Flaubert's parrot has overshadowed the other figure who contributed significantly to ‘A Simple Heart’. Frail and ancient, the family servant Julie was still in service in the spring of 1876 when Flaubert began writing his tale. After the death of his mother, the solitary grieving son had given Julie a selection of the dresses that had once belonged to her, thus creating for himself a ghostly composite figure of the maternal virtues. It is interesting, though it may be mere coincidence, that Julie arrived in Croisset in the same week as the more famous parrot. We catch sight of Julie in Flaubert's letters. Thin and frail, delighted to be in Croisset ‘for the country air’, she is now completely blind and a child is employed to lead her around the garden.18
Invigorated by the extraordinary August heat, Flaubert worked on ‘A Simple Heart’ with a singular passion. On his table, alongside the stuffed parrot, he had laid out the raw materials for his story's ending: a medical treatise on pneumonia, a breviary and a collection of prayer-books.19 He had entered a realm of mysterious intellectual exaltation.
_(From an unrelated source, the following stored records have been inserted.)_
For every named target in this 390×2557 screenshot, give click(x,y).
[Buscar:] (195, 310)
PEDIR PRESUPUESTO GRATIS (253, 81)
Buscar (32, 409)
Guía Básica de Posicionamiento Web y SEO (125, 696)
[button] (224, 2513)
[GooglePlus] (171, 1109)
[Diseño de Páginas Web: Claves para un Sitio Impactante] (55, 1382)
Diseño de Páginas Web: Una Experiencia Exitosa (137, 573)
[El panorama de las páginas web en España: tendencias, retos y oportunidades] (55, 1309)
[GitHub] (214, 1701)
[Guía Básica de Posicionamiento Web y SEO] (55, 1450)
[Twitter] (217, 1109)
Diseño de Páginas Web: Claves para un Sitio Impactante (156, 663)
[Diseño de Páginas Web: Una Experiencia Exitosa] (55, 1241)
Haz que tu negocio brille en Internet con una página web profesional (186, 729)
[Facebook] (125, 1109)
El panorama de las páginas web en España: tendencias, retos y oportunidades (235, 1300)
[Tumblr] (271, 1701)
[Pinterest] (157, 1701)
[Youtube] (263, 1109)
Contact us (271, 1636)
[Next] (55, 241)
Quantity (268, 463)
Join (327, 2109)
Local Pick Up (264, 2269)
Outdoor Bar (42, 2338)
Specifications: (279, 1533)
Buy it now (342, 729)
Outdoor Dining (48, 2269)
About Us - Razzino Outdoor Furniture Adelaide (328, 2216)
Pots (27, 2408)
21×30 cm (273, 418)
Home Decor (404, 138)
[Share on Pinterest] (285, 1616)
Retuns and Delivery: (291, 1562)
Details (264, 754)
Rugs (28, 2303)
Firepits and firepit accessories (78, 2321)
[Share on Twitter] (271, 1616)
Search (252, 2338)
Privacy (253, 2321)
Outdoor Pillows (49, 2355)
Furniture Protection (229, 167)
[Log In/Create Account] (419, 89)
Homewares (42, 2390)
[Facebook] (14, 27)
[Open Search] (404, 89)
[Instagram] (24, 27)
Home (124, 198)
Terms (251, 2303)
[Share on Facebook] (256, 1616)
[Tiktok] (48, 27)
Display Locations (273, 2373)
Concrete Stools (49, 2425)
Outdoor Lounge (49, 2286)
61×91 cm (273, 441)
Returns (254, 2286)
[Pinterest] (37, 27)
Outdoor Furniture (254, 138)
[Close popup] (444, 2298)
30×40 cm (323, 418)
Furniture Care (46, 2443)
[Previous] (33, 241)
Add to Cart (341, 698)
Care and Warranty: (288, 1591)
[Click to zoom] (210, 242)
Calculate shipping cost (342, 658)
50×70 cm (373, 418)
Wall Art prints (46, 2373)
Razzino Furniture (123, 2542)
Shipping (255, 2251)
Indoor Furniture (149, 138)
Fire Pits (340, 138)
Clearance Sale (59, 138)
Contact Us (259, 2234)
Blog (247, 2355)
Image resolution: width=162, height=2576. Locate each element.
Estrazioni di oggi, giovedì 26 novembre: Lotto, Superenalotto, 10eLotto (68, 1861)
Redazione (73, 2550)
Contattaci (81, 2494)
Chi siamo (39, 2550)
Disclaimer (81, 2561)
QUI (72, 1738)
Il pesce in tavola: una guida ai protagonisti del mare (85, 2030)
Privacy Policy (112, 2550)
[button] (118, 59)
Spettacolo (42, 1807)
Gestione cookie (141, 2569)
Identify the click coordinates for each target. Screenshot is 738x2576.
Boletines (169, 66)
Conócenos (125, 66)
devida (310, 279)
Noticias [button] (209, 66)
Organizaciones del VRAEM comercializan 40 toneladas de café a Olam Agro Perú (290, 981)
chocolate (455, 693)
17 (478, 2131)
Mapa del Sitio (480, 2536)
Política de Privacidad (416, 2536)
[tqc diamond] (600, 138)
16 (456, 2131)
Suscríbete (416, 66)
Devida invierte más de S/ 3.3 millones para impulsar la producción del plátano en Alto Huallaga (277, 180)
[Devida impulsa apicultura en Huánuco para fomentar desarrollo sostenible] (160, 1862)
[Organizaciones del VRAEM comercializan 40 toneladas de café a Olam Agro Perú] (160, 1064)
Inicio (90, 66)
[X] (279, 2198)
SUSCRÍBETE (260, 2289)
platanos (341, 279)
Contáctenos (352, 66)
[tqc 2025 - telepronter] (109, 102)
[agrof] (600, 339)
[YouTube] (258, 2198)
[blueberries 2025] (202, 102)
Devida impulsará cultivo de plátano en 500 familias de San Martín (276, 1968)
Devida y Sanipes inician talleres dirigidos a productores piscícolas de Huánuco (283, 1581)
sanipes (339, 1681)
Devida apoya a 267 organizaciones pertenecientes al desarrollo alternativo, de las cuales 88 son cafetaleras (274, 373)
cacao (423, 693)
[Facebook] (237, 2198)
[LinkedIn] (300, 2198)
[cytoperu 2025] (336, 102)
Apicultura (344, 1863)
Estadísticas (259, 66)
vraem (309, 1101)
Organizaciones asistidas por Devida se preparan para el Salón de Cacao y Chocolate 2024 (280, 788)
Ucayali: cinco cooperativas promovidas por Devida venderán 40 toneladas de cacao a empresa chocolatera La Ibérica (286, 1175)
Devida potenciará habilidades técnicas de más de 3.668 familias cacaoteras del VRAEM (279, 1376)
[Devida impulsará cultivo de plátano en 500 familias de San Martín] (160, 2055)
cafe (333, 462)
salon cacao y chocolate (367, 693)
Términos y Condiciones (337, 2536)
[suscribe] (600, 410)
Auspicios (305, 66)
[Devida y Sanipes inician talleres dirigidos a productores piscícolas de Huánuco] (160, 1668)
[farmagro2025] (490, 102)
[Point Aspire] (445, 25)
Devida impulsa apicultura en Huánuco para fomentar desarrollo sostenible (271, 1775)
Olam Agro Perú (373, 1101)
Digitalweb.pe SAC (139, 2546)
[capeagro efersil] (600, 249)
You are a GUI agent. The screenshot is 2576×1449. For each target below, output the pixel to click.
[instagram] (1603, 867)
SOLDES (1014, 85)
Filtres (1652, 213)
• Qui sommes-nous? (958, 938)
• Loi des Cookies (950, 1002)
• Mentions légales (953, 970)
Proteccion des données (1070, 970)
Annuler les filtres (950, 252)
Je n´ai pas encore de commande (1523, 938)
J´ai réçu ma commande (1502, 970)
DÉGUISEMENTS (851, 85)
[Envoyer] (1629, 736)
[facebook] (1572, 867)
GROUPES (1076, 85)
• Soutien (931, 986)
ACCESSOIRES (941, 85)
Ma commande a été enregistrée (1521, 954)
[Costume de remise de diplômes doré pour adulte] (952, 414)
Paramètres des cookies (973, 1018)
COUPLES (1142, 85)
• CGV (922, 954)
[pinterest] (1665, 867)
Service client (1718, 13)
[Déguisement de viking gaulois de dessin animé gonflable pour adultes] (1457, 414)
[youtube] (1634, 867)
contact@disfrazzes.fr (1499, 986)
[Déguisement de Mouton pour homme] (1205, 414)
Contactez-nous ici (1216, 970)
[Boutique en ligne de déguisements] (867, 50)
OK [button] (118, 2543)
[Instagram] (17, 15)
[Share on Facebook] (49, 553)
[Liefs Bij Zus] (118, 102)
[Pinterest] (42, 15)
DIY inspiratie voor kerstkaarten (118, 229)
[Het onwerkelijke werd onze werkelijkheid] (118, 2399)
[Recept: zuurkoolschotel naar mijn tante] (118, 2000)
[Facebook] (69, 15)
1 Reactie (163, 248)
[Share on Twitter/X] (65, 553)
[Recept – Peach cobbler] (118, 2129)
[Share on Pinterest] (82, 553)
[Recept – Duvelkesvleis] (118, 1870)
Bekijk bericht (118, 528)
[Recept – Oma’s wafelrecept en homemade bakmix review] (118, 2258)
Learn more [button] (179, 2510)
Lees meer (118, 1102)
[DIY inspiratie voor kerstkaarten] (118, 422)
He was working his phrases while swimming in the Seine and then in his sleep the words were still coming to him: ‘In the night the sentences go rolling through my mind, like the chariots of some Roman emperor, and they wake me with a start by their jolting and their endless rumbling.?
??20 He was often writing all through the night, with the windows open, in his shirt sleeves, ‘bellowing like a fiend, in the silence of my study’, bellowing until his lungs were hurting and he saw the dawn. ‘One day,’ he joked, ‘I shall explode like an artillery shell and all my bits will be found on the writing table.’21
‘A Simple Heart’ celebrates the maternal virtues. In Madame Aubain's damp and half-empty house, paternal authority has withered away and now Monsieur is no more than a memory, an old portrait on display in a room upstairs. The two subsequent tales investigate what happens when we call Father back from oblivion. Resurrected in the outsized garments of fantasy, Father now assumes two contrasting forms, one weak and one strong. In ‘The Legend of Saint Julian Hospitator’ he is a medieval lord, whose son will accidentally kill him. In ‘Herodias’ he is an Oriental patriarch, who will be tricked into killing the man who mocks his authority. In both tales, clearly visible just below the flamboyantly archaic surface, there is a twisted sexual motive driving the plot. For this is a world of lethal erotic caprice, massacre, mutilation, accidental parricide and decapitation. Obviously Oedipal, we say, staring our author in the eye. Yet this is an Oedipus with a difference. For Flaubert treats his crew of saints, prophets and patriarchs with a thoroughly modern ambivalence, subjecting their visions to the mildly corrosive secular action of the realist style.
‘The Legend of Saint Julian Hospitator’ culminates in a miraculous, intimate, deathly reconciliation with the father. Assuming the form of a decomposing leper, the father arrives from nowhere and demands from his son the signs of love: food and drink, a warm bed, a comforting embrace, a contaminating kiss. It is too much, an impossible moment. Touching the father inspires a powerful sexual disgust in his son, tinged with terror and yet rewarded with a surprise-ticket to heaven. At this point Flaubert famously breaks the frame of his story, abruptly disavowing the scene he has imagined: ‘And that is the story of Saint Julian Hospitator almost exactly as you will find it told in a stained-glass window in a church near to where I was born.’